---------- AVAILABLE RECORDS

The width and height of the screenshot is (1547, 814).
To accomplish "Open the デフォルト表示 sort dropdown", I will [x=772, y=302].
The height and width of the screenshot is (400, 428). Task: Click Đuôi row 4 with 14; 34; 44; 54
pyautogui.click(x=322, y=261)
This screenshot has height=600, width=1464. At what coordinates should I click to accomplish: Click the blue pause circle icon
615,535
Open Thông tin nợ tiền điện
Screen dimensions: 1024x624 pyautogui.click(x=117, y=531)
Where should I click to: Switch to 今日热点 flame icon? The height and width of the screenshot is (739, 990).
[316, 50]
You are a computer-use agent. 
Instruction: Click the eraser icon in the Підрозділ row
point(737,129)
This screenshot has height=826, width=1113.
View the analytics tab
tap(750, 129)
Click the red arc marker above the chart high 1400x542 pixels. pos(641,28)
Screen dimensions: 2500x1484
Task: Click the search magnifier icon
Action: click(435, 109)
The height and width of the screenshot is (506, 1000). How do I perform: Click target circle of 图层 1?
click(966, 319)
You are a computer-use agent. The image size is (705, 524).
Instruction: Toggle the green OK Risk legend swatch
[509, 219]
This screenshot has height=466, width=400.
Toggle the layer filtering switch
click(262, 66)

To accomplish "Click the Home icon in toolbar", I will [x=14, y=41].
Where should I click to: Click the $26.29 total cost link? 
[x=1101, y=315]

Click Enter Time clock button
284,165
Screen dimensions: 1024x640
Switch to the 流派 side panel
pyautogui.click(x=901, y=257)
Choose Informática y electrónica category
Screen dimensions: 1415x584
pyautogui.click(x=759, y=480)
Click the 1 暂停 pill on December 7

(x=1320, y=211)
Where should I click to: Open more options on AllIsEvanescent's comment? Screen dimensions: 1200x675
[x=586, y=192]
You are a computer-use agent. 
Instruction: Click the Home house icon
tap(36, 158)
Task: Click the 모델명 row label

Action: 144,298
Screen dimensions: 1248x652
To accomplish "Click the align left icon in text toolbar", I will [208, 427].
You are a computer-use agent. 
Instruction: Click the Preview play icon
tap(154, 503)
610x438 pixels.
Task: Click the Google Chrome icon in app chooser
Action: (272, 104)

--------------------

__WHAT TO DO__. When a line of the data above holds the string "will", count it, and reply with the resulting number only.

__RESULT OF THIS TASK__. 3